- [ЦЕЛЬ ЗАДАНИЯ]: В каком городе проходил международный конкурс имени Паломы О'Ши, согласно исходному тексту?

Первая серия
1982 год... Наконец-то свершилось! Я выиграла отборочное прослушивание к международному конкурсу имени Паломы О'Ши в Сантандере (Испания). Год окончания московской консерватории с красным дипломом. В кармане консерваторская рекомендация в аспирантуру (в те годы вещь редкая!). И вообще, такое чувство, что весь мир в кармане! Отлично помню это ощущение. У меня до сих пор висит на стене фотография того времени: парк Сокольники в Москве и я, раскинувшая руки и готовая обнять весь мир!
Сколько раз я играла на отборочных прослушиваниях, часто доходила до самого конца, но посылали всегда других. Сколько туров я сыграла, подсчитать не в состоянии: сначала прослушивания на консерваторском уровне – обычно два тура, потом на всесоюзном уровне, тоже два или три тура, в общем, эдакие марафоны.
Тут надо сказать, что, в моё время, по сравнению с предыдущими годами, условия предварительных конкурсных прослушиваний ещё более ужесточились – количество участников, допускаемых к конкурсу за границей, с трёх сократили до двух, и стало совсем невозможно вписаться! В прежние годы обычно бывало двое блатных, и конкурс, таким образом, вёлся за единственное место. А в мою бытность в консерватории шансов пройти почти не осталось – ведь всегда находилось несколько очень достойных участников...

- [ВЫДЕРЖКА ИЗ ДАННЫХ]:
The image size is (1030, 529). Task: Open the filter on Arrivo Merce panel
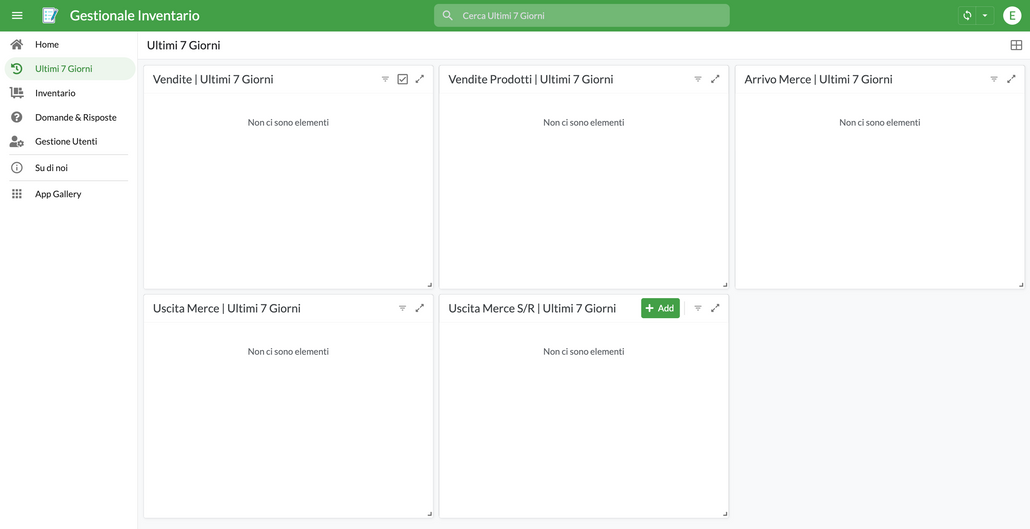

- [РЕШЕНИЕ]: В Сантандере (Испания).